Every record must be given again word for word; no picture belongs in the copy.

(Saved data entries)
%%
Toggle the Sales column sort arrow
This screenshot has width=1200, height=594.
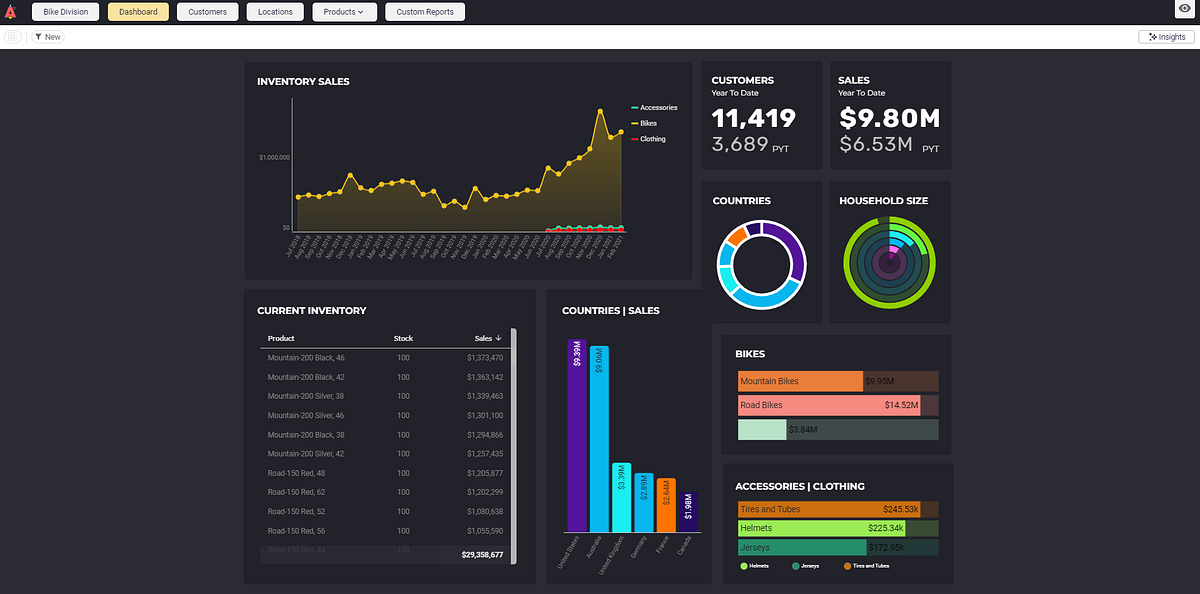coord(499,338)
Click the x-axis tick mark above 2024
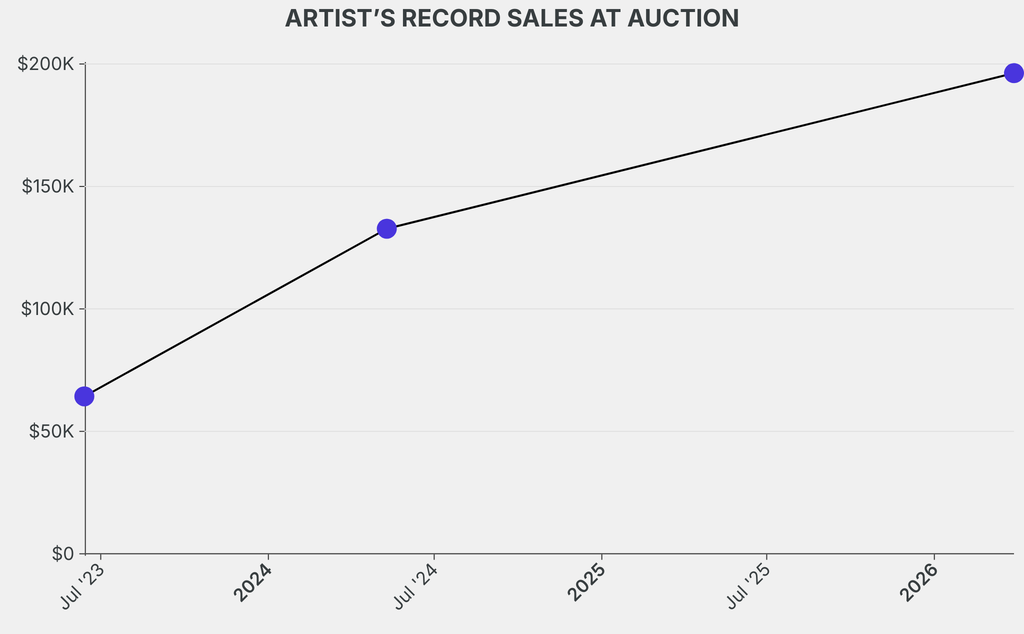This screenshot has height=634, width=1024. (268, 557)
%%
● **EXPECTED ANSWER**:
Toggle the Sales column sort arrow
This screenshot has width=1200, height=594.
coord(499,338)
Click the x-axis tick mark above 2024
This screenshot has height=634, width=1024. (268, 557)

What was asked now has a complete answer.